In this course a range of areas are covered and not just ‘food’ as everyone seems to think! Rather than learning ‘fruit is good and chocolate is bad’, you get to find out why people love eating chocolate and other foods like it! What your mind is thinking about food and so much more. I’m no health freak or fitness craver (so don’t feel intimidated by its title).
Within one of the modules you could measure how much CO2 you produce during exercise, it’s not too strenuous either so you don’t look at it like ‘exercise no!’ In the first year you cover six modules, three in the first term and three in the second. I’m just finishing the first three modules which are: Principles of Food and Nutrition, Chemistry and Research Methods. All three of them have taught me different things that I didn’t know before, one of them being that I could find Research Methods fun!
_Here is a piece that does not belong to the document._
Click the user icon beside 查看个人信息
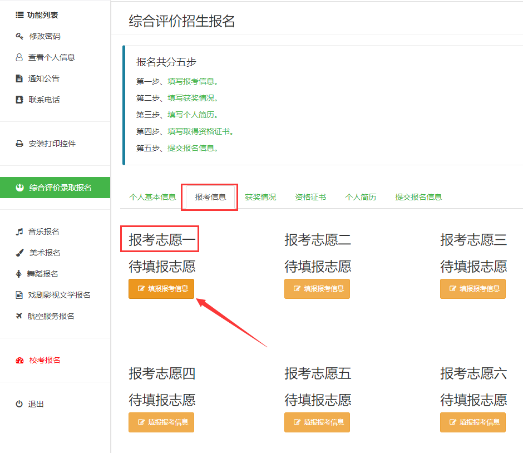This screenshot has height=453, width=523. point(19,57)
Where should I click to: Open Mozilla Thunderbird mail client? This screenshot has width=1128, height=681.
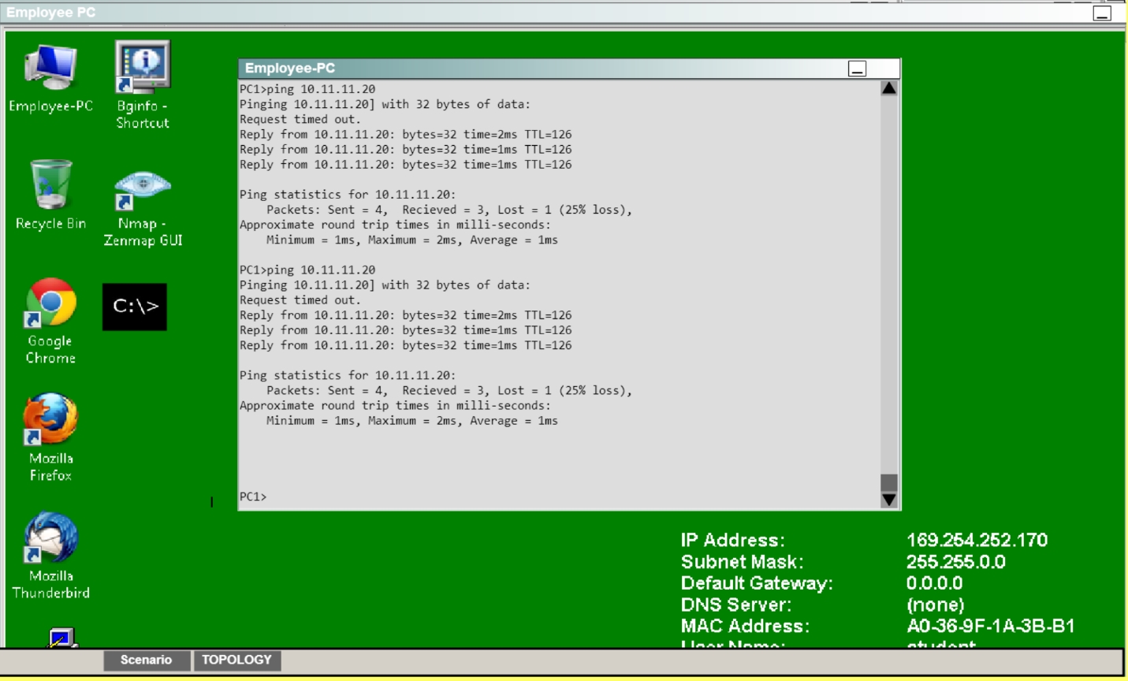50,539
It’s not all based on food in the beginning, which I thought was a good start to the course as it didn’t overload you and eased you into it. In Chemistry we learnt the basics of science and the most interesting thing I learnt was about hand warmers, and how they work and what’s happening to them, and the reaction which is occurring. That wasn’t something I expected to learn about on this course.
Within the module Principles of Food and Nutrition, I learnt the nutrients and what they do in the body, how they work together, almost as if they were a team constantly helping one another to make the body function correctly! It truly is something amazing to know as it’s so complex.
Next term is when it becomes even better as the modules are Human Anatomy and Physiology, Psychosocial Aspects of Health and Human Food Chain. These modules are a lot more focussed on food and the body; I’m excited to see what I learn from them as I have never learnt anything like it before.
I’ve also heard from other students and lecturers that in the following years, as a lecture we get to observe mouldy food! And who doesn’t want to watch food go mouldy as a lecture? That’s a lot more fun than learning equations. If knowing you get to watch mouldy food doesn’t make you love the sound of this course, I don’t know what will.